Clinical medicine is not a science. It is an empirical exploration hampered by the imperative that no situation should be considered an experiment, and the reality that every situation is an experiment. There are some elements in clinical medicine that can be approached scientifically—clinical medicine can use scientific conclusions—but the clinical approach cannot test failure to the degree that’s needed to ensure a sound, scientific understanding.

At every step, clinical medicine attempts to minimize time, cost, suffering, and failure. One cannot succeed in science under these conditions. That’s why clinical medicine partners with other fields to find a scientific basis for its approach. These other fields include research medicine, pharmaceuticals research, biology, genetics, public health, epidemiology, and a host of diagnostic, instrumental, and related fields. In these supporting fields, progress can proceed scientifically, although—it must be recognized—novelty and innovation are not guided by any method. Intuition always plays a role in science, but it plays a primary role in clinical medicine.

What the Frontline Physicians were advocating was the necessity to grant clinical medicine the power to exercise its intuition and, in this, provide inspiration for others. The official response to this has been to shut them down.

Postscript

After sending this post, I received a few vituperative responses and a slew of unsubscribes. One person chided me, the others were derogatory and personally offensive. For better or worse, I responded to these people to clarify that I was not acting to take sides but to open minds. All three responded reasonably—or as reasonably as one could expect—and made their grievances clear.
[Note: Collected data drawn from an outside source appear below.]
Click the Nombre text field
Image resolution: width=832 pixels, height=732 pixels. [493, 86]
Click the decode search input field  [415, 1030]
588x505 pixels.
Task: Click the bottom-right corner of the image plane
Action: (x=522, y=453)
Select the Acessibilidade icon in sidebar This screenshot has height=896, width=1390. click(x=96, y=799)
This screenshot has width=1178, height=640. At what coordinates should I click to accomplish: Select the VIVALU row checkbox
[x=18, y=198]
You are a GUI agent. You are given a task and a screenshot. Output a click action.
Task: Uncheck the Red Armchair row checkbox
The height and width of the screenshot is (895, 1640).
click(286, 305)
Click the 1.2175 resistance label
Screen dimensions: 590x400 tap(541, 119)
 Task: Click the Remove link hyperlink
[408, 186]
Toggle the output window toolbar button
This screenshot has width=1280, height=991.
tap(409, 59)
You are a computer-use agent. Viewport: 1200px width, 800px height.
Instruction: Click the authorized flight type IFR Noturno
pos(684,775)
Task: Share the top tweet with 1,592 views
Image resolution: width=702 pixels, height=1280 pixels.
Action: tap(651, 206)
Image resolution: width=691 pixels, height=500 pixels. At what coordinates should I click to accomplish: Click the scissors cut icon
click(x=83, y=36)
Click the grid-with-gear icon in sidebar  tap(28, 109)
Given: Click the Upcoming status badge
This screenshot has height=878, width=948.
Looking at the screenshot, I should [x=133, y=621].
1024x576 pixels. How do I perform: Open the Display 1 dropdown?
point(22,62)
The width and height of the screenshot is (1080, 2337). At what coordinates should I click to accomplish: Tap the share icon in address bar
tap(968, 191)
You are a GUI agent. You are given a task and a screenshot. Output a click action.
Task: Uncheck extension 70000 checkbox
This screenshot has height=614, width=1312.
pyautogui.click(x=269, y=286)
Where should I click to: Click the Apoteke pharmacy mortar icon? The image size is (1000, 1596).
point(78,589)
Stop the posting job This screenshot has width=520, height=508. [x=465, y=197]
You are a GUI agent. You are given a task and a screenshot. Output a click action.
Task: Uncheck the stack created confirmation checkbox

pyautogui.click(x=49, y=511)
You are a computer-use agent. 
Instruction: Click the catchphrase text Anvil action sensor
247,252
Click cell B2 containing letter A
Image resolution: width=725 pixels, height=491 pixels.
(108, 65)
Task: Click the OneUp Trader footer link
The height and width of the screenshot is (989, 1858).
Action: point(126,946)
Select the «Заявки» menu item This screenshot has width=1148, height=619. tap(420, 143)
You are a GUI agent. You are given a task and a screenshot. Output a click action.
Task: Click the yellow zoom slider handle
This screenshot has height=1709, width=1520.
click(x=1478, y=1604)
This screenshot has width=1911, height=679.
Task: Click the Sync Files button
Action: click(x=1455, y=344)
This was good as it allowed me to edit this piece for greater clarity.

One respondent encouraged me to clarify my political allegiance and I considered that, but that is not what is needed nor relevant. I am not here to support one alliance or another, but to encourage insight and the exchange of potentially useful information.

A fourth reader showed this piece to his doctor friends, people who are involved in treating patients with COVID-19, and this is how they responded:

———- Forwarded message

Dear (My Friend),
We were aware of the doctors speaking out—since saw some of the videos and agree with them wholeheartedly. First of all, HCQ/ZPak/zinc given early work very early for coronavirus. And, the doctors should be upset that the FDA/Fauci and others got in the way of their prescribing it all of this time.
And, there was an article on Fauci having been a fan of HCQ for SARS in 2005. So, why the violent reaction to its use today? Clearly, they were looking to promote a vaccine and meds like Remdesivir which do not work. And, Fauci and company will benefit from Remdesivir’s sale as well as the vaccine profits. There are many studies that show HCQ is effective if taken with ZPak/Zinc. The only time the studies did not have good results is when they did not administer the Zpak and Zinc. The reason HCQ works is that HCQ pushes Zinc into the cells and most people are deficient of zinc so they have to take 30 mg a day for HCQ to be effective.
We have many doctor friends/colleagues who have had great response treating Covid with HCQ/ZPak/zinc if given in the first five days of the illness and that includes the elderly, those with comorbidities, diabetes/hypertension,asthma, etc. Several doctors are also using it prophylactically to prevent Covid. It is currently almost impossible to get a prescription and close to impossible to fill. Several friends of ours told us the only way they could fill it was to order from out of the country. This is terrible since it is the best treatment out there.